Kühler : Arctic Freezer 7 Pro
Festplatte : Samsung HD501LJ 500GB
Gehäuse : Coolermaster Centurion RC534
Netzteil : OCZ StealthXStream 500W
Laufwerk : LG GH22NP20
Mainboard : ASUS P5QL Pro
Grafikkarte : HIS HD 4850 IceQ4 / XFX Geforce 9800GTX+
RAM : 4096MB DDR2 Corsair Twin2X CL5

allerdings ist nun die frage ob ich mir dazu die vista 32 oder 64bit version holen soll.
die anforderungen und der anschaffungspreis sind gegeben, allerdings weis ich nicht 
ob, und wenn welche, probleme es gibt.
habe versucht per google und foren schlau zu werden doch habe leider keine klare meinung lesen können, bzw nur ältere. da sich mittlerweile vieles geänder haben sollte ist mir klar.
also hoffe ich auf eure hilfe und erfahrungen ob ich mit vista 64bit wow und wow-programme/addons benutzen kann, bzw. ist es mittlerweile möglich mit vista 64bit mehr oder weniger alles spielen/anwenden zu können.

ich hoffe auf viele antworten und berichte und bedanke mich schon einmal.

mfg 
derMavgier, der mittlerweile ein Paladin ist 


			Dieser Inhalt steht nur eingeloggten Mitgliedern zur Verfügung.


----------



## Dubstep (4. März 2009)

Ja es ist möglich!

Spiele selbst unter Windows Vista Home Premium x64 ... läuft alles einwandfrei!

Spiele hab ich derzeit Crysis Warhead, Assasins Creed, Call of Duty - World at War, Warhammer - Dawn of War 2 und WoW laufen.

Bei Anwendungen die nicht x64 sind installiert Vista diese in den x86 Programme Ordner! Werden im 32 Bit gestartet und laufen einwandfrei! x64 Anwendungen laufen natürlich auch! Wie Photoshop CS4 64bit zum Bleistift.

Hoffe konnte einwenig helfen.

lg Alex


----------



## Lalalua (4. März 2009)

lieber 32bit. das 64bit macht zuviel ärger


----------



## Technocrat (4. März 2009)

Lalalua schrieb:


> lieber 32bit. das 64bit macht zuviel ärger



Vollkommener Unsinn. Vista 64 Ultimate läuft bei mir seit einem Jahr völlig problemlos.

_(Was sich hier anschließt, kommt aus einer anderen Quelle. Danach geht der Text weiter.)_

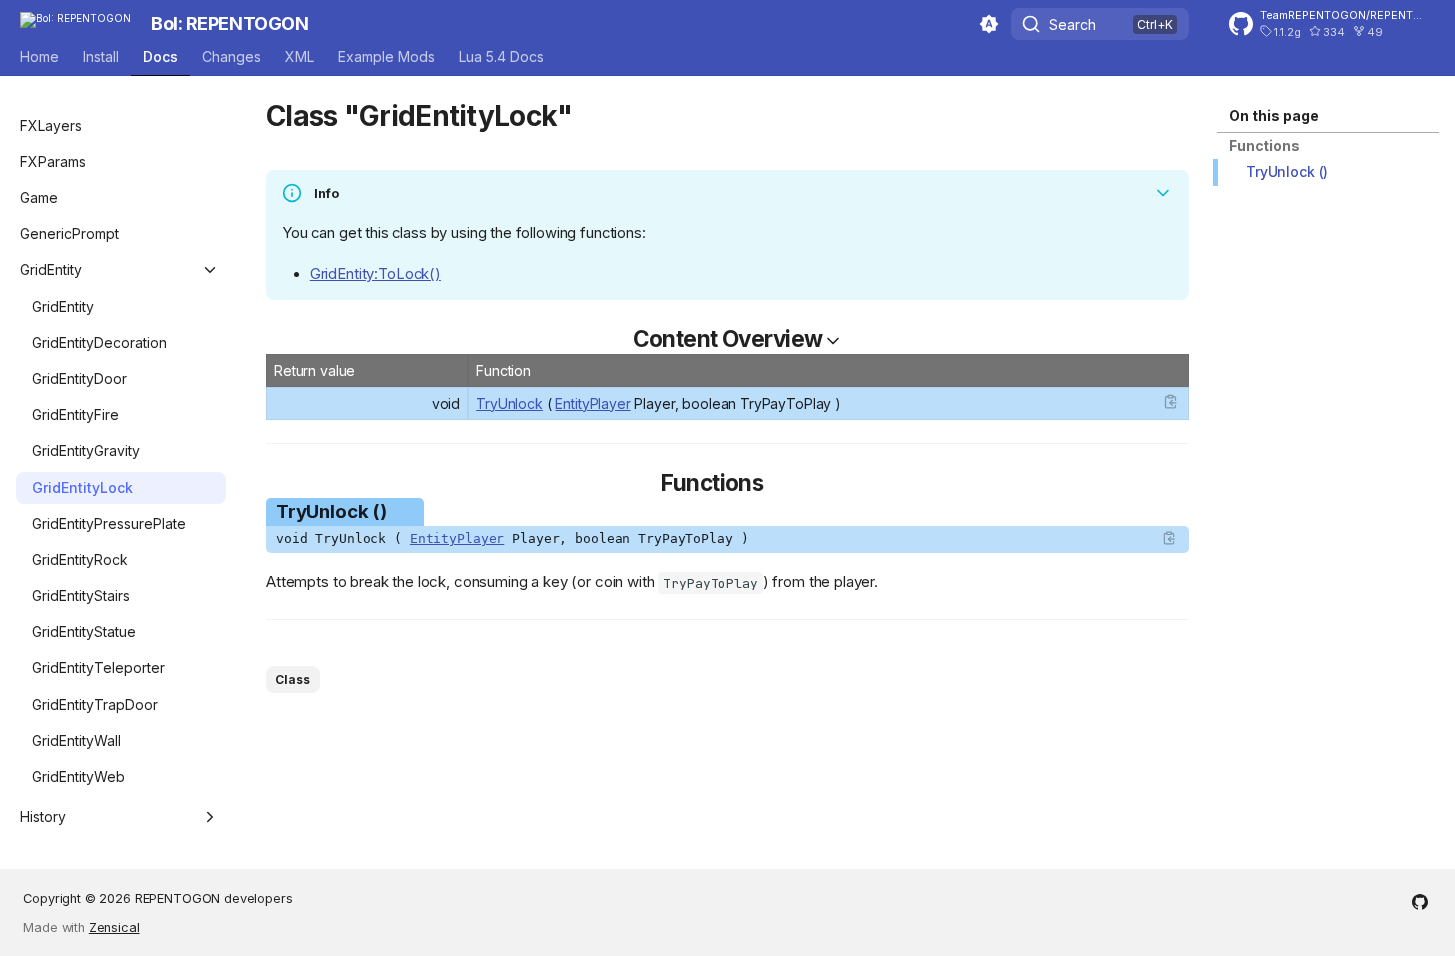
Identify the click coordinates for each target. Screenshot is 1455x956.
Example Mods (386, 56)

Alles geht, und WoW profitiert von dem extra Speicher ganz gewaltig.


----------



## bny' (4. März 2009)

Lalalua schrieb:


> lieber 32bit. das 64bit macht zuviel ärger



Oh bitte...Beispiele?

x64 Vista macht genausoviel Ärger wie x86.
Aber 32-Bit Programme sind überhaupt kein Problem, selbst 32 Bit Treiber lassen sich meistens ohne Probleme installieren. 
Hatte bisher keinerlei Probleme was das angeht.

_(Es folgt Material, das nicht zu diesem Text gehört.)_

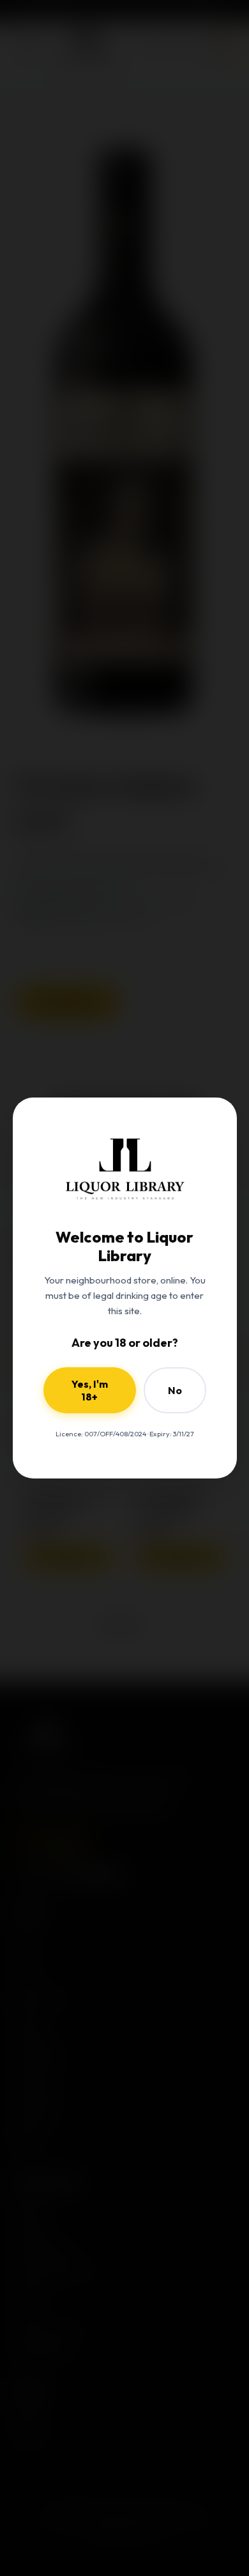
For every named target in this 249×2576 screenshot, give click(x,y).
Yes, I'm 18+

Ganz klare Empfehlung, 64 Bit.


----------



## DerMavgier (4. März 2009)

danke danke! 
genau solche aussagen wollte ich hören^^
aber das beste argument ist:





> und WoW profitiert von dem extra Speicher ganz gewaltig.


----------



## Calathiel (4. März 2009)

so also

habe vor 2 Wochen Systemwechsel vorgenommen. Habe das Windows 64bit ultimate 


			Dieser Inhalt steht nur eingeloggten Mitgliedern zur Verfügung.
        



Meine Erfahrung udn uch die Erfahrung in meinem Umkreis/Büro ist, dass es eine Glückssache ist ;-) Entweder läufts oder man muss basteln. So musste ich z.b. auf 3gb Ram runtergehen, da keine der 100 Millionen Lösungein im Internet geholfen haben. Die Ram-Bau steine sind zwar alle IO, meine Hardware ist auch in Ordnung aber s gibt da ein Problem mit 4gb Ram und das hat in WOW z.b. Bluescreens verursacht. Jetzt läuft alles stabil.
Mit den x86 Programmen solltest du dich ned allvuviel darum kümmern, da die Kompatibilität ziemlich gut ist und wenig Probleme verursacht.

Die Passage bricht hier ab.